— Begin EXERCISE MATERIALS —
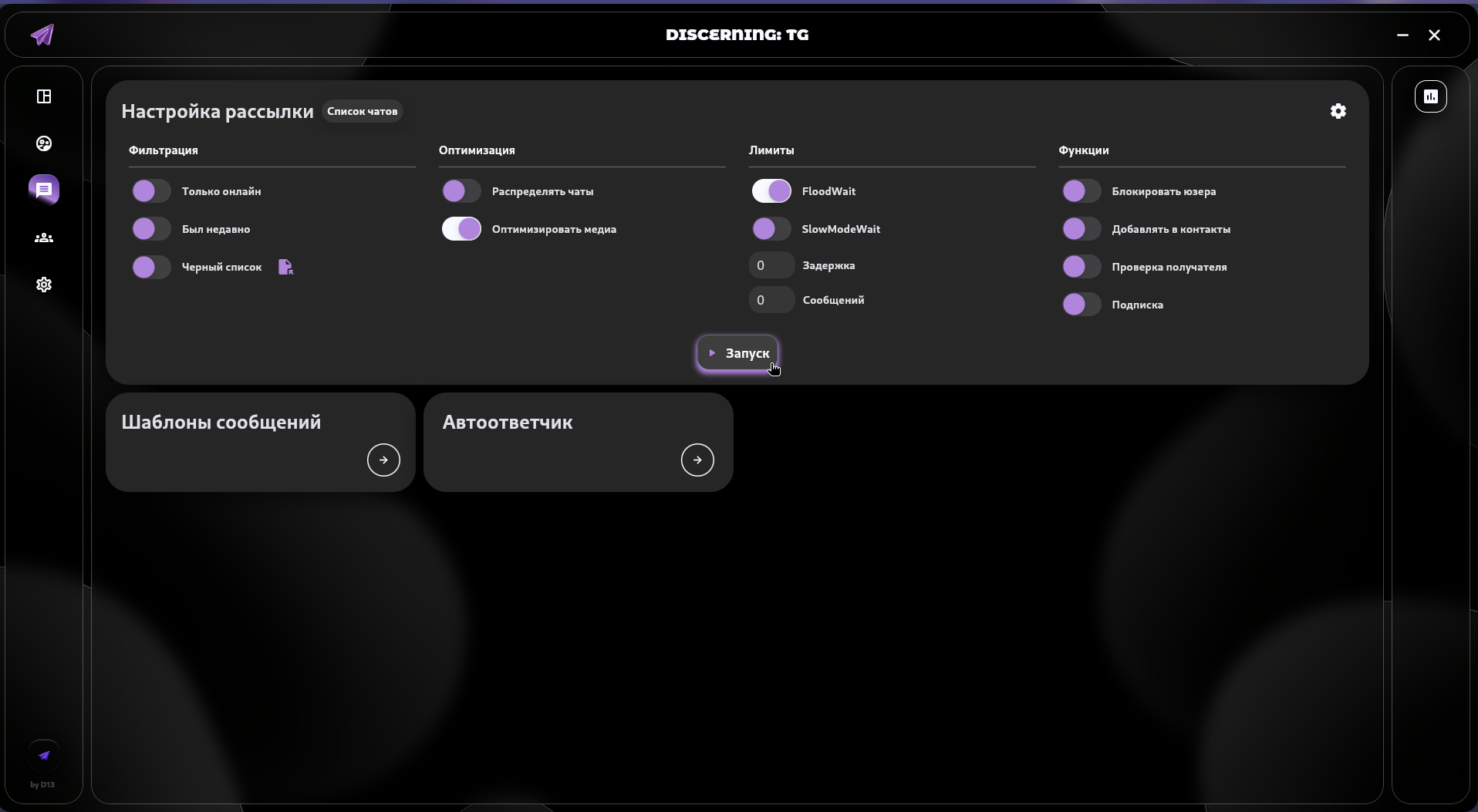This screenshot has width=1478, height=812.
Task: Click the statistics chart icon on right panel
Action: (x=1430, y=96)
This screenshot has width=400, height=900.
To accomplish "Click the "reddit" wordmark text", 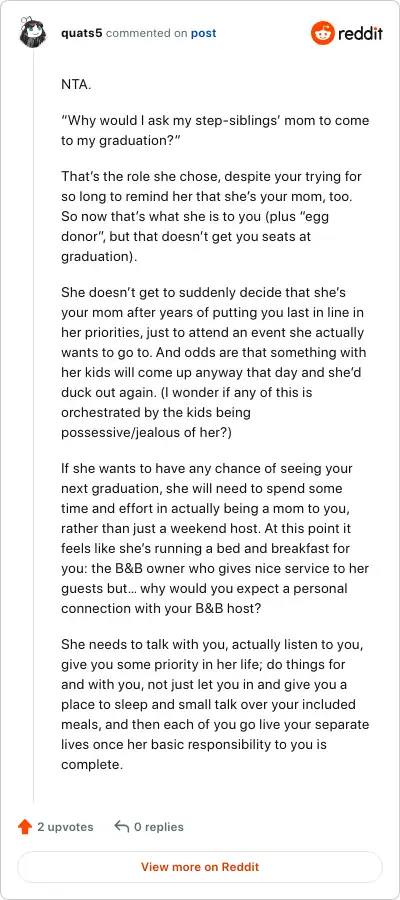I will [360, 33].
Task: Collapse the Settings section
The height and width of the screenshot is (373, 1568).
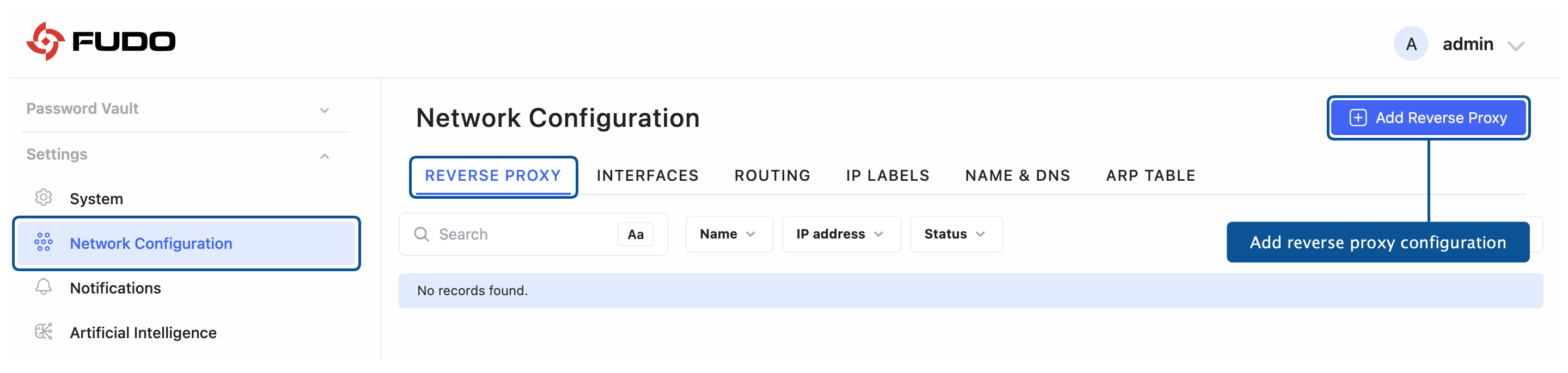Action: (x=325, y=156)
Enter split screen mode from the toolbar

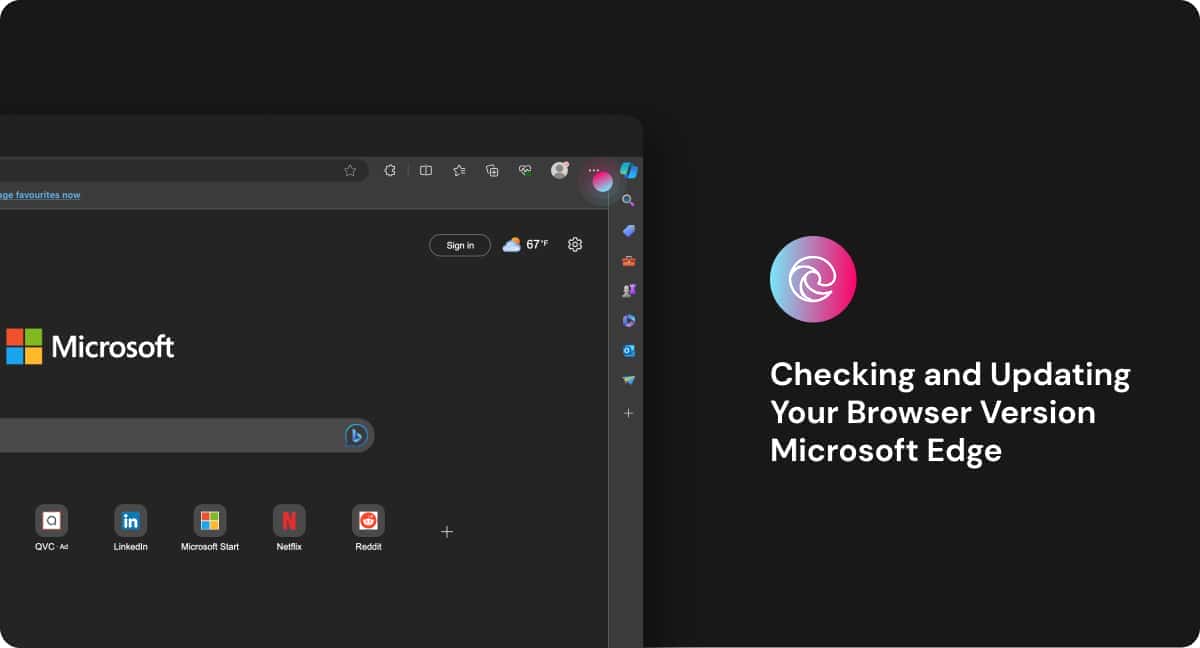pyautogui.click(x=425, y=170)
— End EXERCISE MATERIALS —
WORK TO DO –
Could you write out again the lines from the one with "Task: Collapse the Settings section" through the end of the records, requests included, adding 88 to every coordinate in the answers and leaving the pictures out?

SOLUTION TO THIS TASK –
Task: Collapse the Settings section
The height and width of the screenshot is (373, 1568).
Action: (x=413, y=244)
Enter split screen mode from the toolbar

pyautogui.click(x=513, y=258)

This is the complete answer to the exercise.